Selling off the businesses in a particular region is another option, Pirker said. Recently, Citigroup sold off its retail banking business in Germany — it could do the same with Japan, for example, he said.

Citigroup could also consider a merger rather than an outright sale.

“A merger is indeed a possibility at this point,” Fitzpatrick said.
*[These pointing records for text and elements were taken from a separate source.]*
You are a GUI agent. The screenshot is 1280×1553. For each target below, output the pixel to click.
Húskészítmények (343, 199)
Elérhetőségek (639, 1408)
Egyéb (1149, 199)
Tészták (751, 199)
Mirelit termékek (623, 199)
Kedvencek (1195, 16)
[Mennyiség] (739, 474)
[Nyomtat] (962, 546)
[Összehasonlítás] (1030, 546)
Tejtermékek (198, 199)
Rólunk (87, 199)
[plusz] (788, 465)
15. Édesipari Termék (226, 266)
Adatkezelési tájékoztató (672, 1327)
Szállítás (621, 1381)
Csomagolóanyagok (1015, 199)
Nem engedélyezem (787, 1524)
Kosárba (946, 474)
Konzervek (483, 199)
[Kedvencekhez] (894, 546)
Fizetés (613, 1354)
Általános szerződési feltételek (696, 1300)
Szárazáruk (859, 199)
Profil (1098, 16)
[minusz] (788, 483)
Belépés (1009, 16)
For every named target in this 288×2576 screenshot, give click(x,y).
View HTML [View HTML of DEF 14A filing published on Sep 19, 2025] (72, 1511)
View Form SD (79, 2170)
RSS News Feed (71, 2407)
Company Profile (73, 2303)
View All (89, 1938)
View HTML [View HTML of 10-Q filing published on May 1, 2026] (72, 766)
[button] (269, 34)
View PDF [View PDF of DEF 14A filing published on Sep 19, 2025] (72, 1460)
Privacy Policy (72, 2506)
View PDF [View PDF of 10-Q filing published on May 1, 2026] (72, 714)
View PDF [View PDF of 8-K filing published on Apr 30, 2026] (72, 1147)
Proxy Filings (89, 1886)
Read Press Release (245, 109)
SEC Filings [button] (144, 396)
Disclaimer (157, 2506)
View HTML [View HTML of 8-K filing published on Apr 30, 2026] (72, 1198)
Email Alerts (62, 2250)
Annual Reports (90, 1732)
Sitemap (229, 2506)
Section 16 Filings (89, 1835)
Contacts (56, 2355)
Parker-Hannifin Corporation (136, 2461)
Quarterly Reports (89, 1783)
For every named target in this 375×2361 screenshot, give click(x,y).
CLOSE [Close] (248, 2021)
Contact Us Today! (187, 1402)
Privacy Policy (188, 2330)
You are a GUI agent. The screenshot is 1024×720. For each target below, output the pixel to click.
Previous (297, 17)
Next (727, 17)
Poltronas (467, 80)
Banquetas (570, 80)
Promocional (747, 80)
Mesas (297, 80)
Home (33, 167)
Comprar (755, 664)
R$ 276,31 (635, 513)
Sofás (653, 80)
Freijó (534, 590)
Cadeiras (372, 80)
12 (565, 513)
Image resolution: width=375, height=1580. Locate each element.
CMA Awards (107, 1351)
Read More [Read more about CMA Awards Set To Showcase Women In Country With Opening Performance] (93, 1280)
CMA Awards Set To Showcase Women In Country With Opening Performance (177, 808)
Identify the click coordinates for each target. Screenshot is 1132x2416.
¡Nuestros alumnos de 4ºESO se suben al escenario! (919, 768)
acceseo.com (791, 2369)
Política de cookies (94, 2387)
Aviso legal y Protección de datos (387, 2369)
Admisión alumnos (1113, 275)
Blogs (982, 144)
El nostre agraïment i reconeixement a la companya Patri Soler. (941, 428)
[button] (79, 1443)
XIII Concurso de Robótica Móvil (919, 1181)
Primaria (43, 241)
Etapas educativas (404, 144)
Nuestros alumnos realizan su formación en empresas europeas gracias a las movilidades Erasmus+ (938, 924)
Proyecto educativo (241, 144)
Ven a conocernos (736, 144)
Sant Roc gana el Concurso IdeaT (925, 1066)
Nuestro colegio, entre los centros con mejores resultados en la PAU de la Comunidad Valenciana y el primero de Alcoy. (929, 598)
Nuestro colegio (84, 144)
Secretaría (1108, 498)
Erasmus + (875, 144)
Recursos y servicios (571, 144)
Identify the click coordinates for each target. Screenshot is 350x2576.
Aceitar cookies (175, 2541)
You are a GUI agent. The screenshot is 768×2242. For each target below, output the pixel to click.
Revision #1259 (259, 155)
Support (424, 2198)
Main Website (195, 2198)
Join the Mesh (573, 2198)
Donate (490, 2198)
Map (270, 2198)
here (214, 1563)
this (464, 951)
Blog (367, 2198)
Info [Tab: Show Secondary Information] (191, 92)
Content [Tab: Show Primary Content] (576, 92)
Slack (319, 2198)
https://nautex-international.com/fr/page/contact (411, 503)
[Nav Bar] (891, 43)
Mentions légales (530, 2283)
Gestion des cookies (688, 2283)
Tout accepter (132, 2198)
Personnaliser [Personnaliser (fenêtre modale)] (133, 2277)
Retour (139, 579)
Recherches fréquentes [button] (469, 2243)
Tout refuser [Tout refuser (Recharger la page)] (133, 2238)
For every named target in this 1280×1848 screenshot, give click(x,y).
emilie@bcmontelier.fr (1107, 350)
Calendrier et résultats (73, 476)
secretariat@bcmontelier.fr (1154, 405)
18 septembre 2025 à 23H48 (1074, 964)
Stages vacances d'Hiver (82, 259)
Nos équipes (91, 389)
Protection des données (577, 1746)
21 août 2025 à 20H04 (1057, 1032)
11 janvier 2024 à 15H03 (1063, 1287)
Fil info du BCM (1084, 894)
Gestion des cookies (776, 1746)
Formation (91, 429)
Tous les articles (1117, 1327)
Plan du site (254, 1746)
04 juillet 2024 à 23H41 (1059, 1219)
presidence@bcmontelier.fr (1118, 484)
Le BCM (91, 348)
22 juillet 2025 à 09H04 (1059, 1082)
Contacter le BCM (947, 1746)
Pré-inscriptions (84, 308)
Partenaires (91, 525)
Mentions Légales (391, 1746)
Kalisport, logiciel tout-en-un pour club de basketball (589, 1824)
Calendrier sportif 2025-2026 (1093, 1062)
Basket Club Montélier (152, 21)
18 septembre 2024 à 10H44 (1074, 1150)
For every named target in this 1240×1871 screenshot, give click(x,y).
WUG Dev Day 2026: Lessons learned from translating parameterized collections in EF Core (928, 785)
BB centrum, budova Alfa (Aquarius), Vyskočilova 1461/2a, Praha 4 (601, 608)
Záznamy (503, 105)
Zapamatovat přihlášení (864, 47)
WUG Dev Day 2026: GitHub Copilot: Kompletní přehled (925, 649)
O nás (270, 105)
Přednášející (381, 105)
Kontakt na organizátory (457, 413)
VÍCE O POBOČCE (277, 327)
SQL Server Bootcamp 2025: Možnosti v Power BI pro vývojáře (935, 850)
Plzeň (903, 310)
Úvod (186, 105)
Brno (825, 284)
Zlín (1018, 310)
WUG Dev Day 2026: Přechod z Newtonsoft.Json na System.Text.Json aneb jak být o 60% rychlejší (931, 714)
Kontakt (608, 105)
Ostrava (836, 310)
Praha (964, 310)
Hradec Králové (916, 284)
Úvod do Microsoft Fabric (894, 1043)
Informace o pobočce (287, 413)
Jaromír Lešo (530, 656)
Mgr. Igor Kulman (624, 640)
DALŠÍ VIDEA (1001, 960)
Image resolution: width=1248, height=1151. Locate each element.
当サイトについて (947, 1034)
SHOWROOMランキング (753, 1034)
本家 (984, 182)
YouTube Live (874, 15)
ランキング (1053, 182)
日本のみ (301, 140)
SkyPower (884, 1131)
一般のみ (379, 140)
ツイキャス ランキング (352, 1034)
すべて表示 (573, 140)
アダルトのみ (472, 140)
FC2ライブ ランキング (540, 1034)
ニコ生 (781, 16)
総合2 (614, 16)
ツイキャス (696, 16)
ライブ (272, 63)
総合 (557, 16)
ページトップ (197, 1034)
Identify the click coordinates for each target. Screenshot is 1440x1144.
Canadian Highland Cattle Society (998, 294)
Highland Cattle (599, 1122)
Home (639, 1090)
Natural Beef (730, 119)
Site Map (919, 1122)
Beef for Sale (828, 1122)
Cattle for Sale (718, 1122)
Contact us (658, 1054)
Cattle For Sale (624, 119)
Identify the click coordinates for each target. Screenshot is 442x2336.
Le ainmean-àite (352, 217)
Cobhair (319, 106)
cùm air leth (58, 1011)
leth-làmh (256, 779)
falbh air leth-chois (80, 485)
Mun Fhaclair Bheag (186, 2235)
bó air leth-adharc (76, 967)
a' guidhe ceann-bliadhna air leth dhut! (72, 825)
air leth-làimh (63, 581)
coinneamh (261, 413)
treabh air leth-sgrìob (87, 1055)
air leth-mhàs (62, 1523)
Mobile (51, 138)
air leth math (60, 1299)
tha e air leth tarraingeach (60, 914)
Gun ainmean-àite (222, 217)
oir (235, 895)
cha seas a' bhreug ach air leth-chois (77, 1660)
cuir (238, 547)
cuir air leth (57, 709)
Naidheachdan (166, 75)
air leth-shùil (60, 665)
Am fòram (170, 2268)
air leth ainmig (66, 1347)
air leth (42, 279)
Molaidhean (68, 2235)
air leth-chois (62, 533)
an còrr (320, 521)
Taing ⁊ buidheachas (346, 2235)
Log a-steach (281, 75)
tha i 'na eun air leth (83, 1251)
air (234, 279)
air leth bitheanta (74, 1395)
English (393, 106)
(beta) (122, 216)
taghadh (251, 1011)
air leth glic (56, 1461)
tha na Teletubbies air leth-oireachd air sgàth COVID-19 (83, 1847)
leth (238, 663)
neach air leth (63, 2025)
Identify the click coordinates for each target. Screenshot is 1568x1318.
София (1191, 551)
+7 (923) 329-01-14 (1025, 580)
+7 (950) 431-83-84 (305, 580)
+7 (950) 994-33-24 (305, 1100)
He said there are a number of firms that would be eager to take over some of Citigroup’s businesses — particularly a company such as Goldman Sachs Group Inc., an investment bank that recently turned into a bank holding company and is now on the prowl for deposits.

The subprime residential mortgage crisis has swelled into a full-blown debt crisis for not just Citigroup, but other banks as well, leading to defaults in everything from leveraged loans to credit-card debt to commercial real estate loans.

Even JPMorgan Chase, one of the nation’s stronger large banks, is shedding about 10 percent of its investment bank staff to better navigate the tough climate.

On Monday, Citigroup’s Pandit said the company’s consumer portfolio losses could rise between $1 billion and $2 billion each quarter through mid-2009. With Citigroup reporting net credit losses of $4.9 billion during the 2008 third quarter, the forecast means losses could swell to more than $10 billion by the middle of next year.

Pandit also said at the time that Citigroup plans to move $80 billion worth of marked-down assets on its balance sheet into a held for investment, held to maturity or available for sale category — instead of listing them on their trading portfolio. Pandit said the accounting change “allows us to benefit from the inherent upside from these marked-down assets,” but some investors saw the move as a tactic to hide bad assets, Fitzpatrick said.

Citi is “a great franchise, but it’s damaged right now,” Fitzpatrick said. “No one knows what the ultimate losses are going to be on a $2 trillion balance sheet.”